Millions saw the apple fall, but Newton asked "why."  ~Bernard Baruch

With one little word... three little letters... the conversation I had anticipated, dreaded, feared was underway. And once that little word... those three little letters.. were spoken, they hung in the air like a thick fog.

And I was speechless. I felt powerless.

So many questions

How many times a day does she ask that question? Dozens. But never, had she asked this.

She finally wanted to know where Popsie is. My dad.

"Where is he?," she inquired when we brought up his name for the thousandth or so time. Has never happened before. We always talk about him. His name is part of the conversation pretty much every time we mention my family. Or my wife's family for that matter. We've made a point of it. Just last week we were looking at swing sets at an outdoor store and she thought it was just a really big park (Good thing because I don't think we're getting one), and at one point she asked me, "Daddy, did Popsie used to take you here when you were a boy?"

My dad at our wedding 12/7/02
And I told her yes.

This, however, was obviously different.

My wife answered her, "He's in heaven, honey."

And then... "Why?"

I ask myself that same question almost every day. Why? Why isn't he here? Why is he missing all of this? His youngest granddaughter. Our house... and everything I've needed him to fix. Why did this happen to us, so soon after our wedding? Why did it have to happen to him? He had just bought a bag of discount Christmas decorations at Target that day for crying out loud. Does that sound like a man who was ready to die?
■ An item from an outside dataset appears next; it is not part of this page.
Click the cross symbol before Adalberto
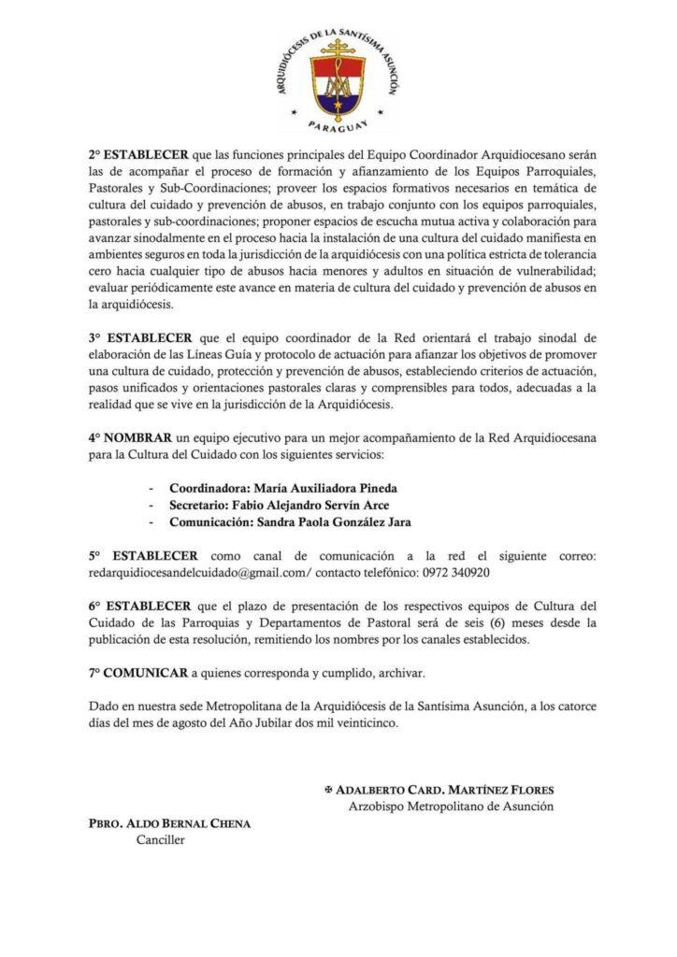(327, 789)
Maybe that's why I didn't have the answer. Thankfully my wife was poised to respond. As always. She said pretty much the only thing you could say. "Because God wanted him in heaven."

Beauty & the Beast doesn't dance around death
And that was it... until minutes later when we reached the point in her Beatuty and the Beast book that she was "reading" to us, where the beast dies. (And I was worried bout Tangled).

My wife was surprised she had made the connection so soon after the conversation about my dad. Or did she? We never said he had died. We told her he was in heaven. That God wanted him. That he's her guardian angel. "Do you know what it means when someone dies," my wife cautiously pressed her. "That's what happens when bad guys hurt you," she said.

Freakin' movies.

She wasn't interested into getting philosophical. She wanted to move on and read books. So we dropped it. Until the next "why."

I might not ever have the answer, but at least we've started the conversation.